Good news, snake! You might be able to do some damage now! Bad news! You leveled up in a text box that used 'clowns' and 'bedfellows' in the same sentence!
    For a game with the aesthetic of a notebook doodle, WoL has a surprising amount of depth. Many quests have multiple ways of handling them, with a good example being the Dirtwood Jail quests, where you have to bring in five gangs of bandits, dead, alive, or a combination of the two. One gang is holed out in a cave, wanted for banditry and crimes against fashion for their ridiculous striped cowboy hats. You can simply sneak up to them and engage them in normal combat, or you can explore a bit and open a door warning of a spider. When you then go into the cave where you normally fight them, you get stopped briefly by the sounds of people being attacked by sexy Shelob a regular giant spider, and then you can bring in the bandits alive, but very sticky.
Seriously, though. Why the HELL is Shelob turning into a hot evil lady a thing now??
-------
> _APPLY WHAT YOU READ_:
1. According to the game review, how many gangs of bandits must be brought in for the Dirtwood Jail quests?
2. Reproduce word for word the part of the game review starting with "For a game with" and going on through "a thing now??".
3. Write the next part of the game review, picking up after its final sentence.

Dataset entries:
-------
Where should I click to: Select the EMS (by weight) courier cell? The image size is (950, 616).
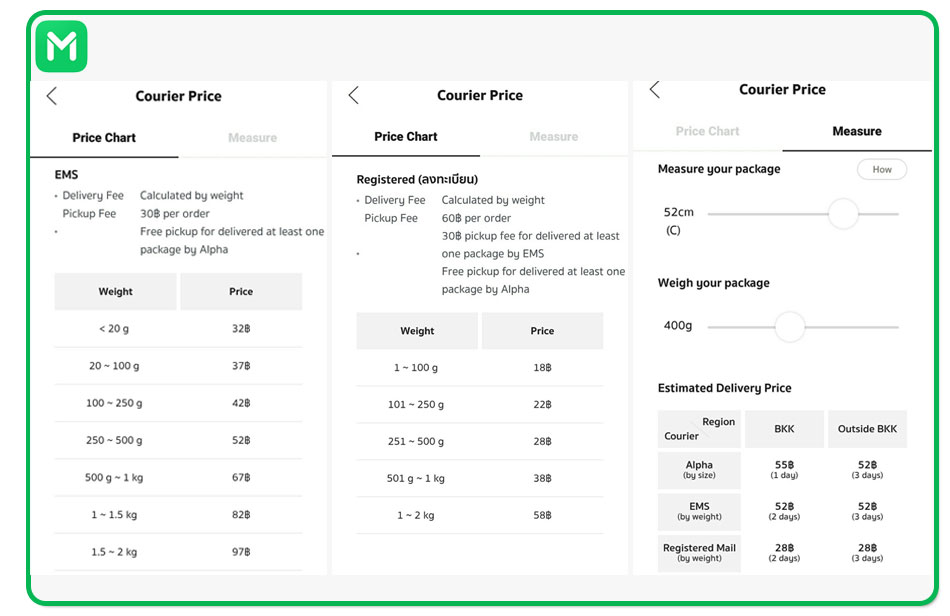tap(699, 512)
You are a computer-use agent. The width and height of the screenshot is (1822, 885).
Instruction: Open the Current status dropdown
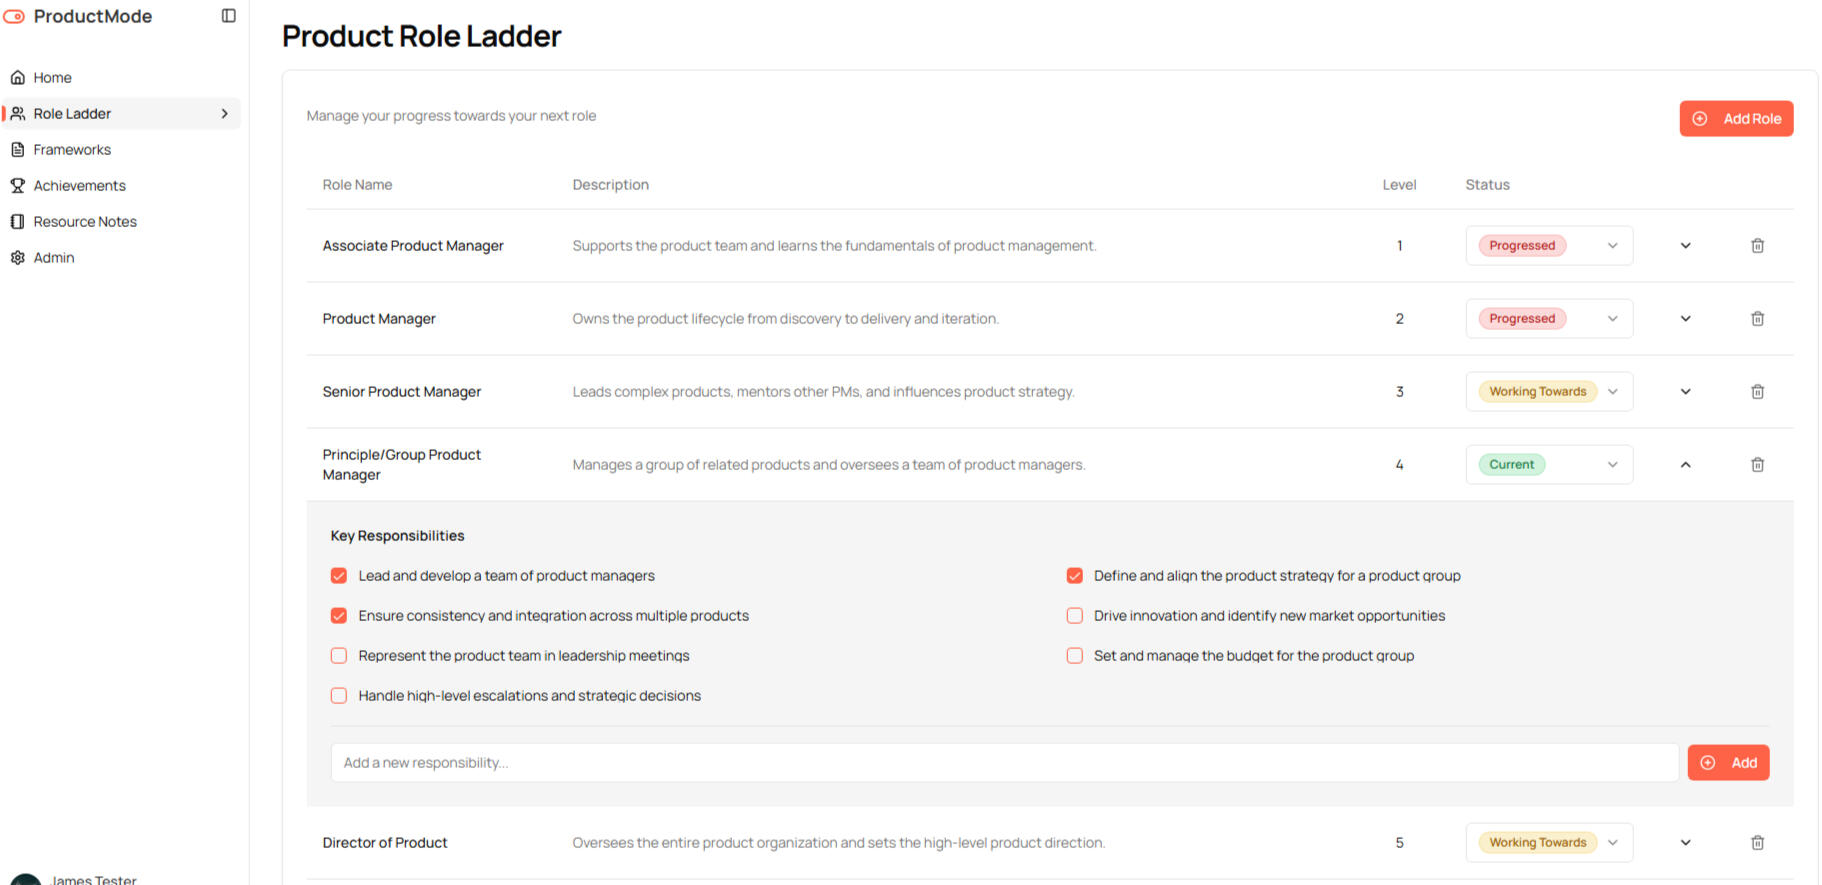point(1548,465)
-------
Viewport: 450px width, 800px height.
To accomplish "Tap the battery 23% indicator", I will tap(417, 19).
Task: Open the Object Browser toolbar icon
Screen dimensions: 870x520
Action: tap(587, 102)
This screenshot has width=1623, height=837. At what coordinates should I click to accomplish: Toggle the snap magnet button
-------
> _TASK RESULTS_:
1. Five gangs, brought in dead, alive, or a combination of the two.

2.
For a game with the aesthetic of a notebook doodle, WoL has a surprising amount of depth. Many quests have multiple ways of handling them, with a good example being the Dirtwood Jail quests, where you have to bring in five gangs of bandits, dead, alive, or a combination of the two. One gang is holed out in a cave, wanted for banditry and crimes against fashion for their ridiculous striped cowboy hats. You can simply sneak up to them and engage them in normal combat, or you can explore a bit and open a door warning of a spider. When you then go into the cave where you normally fight them, you get stopped briefly by the sounds of people being attacked by sexy Shelob a regular giant spider, and then you can bring in the bandits alive, but very sticky.
Seriously, though. Why the HELL is Shelob turning into a hot evil lady a thing now??

3.
    The team behind WoL actually were interviewed by Gamasutra recently, where they talked about their experiences with designing WoL and their previous games. One thing that stuck out was their reasoning for this setting, given that KoL is a wildly anachronistic medieval-fantasy game. Zack Johnson, the head of Asymmetric and known as 'Jick' by KoL fans, said that "It's got an immediately comprehensible level of technology, plenty of cliched good vs. evil tropes, an inherently hostile environment to explore, a focus on fighting and treasure. There are so many reasons it works as a fantasy setting. It's always been genuinely surprising to me that more RPGs aren't set there, and I guess I wanted to do my part to correct the oversight.”
    Traces of the team's old work can be seen in quite a few places in WoL. Their very first patch, among other things, corrected 11 unfunny typos, and changed a reference to Christmas into the proper holiday Crimbo. In the game itself, meat is used a currency, food, booze, and spleen items provide buffs, and the stats include Muscle, Mysticality, and Moxie. There are also some more obscure KoL references I noticed that wouldn't count as spoilers:
Strange but true: I own this man's skull.
Huh. It doesn't seem to be April Fool's day, yet...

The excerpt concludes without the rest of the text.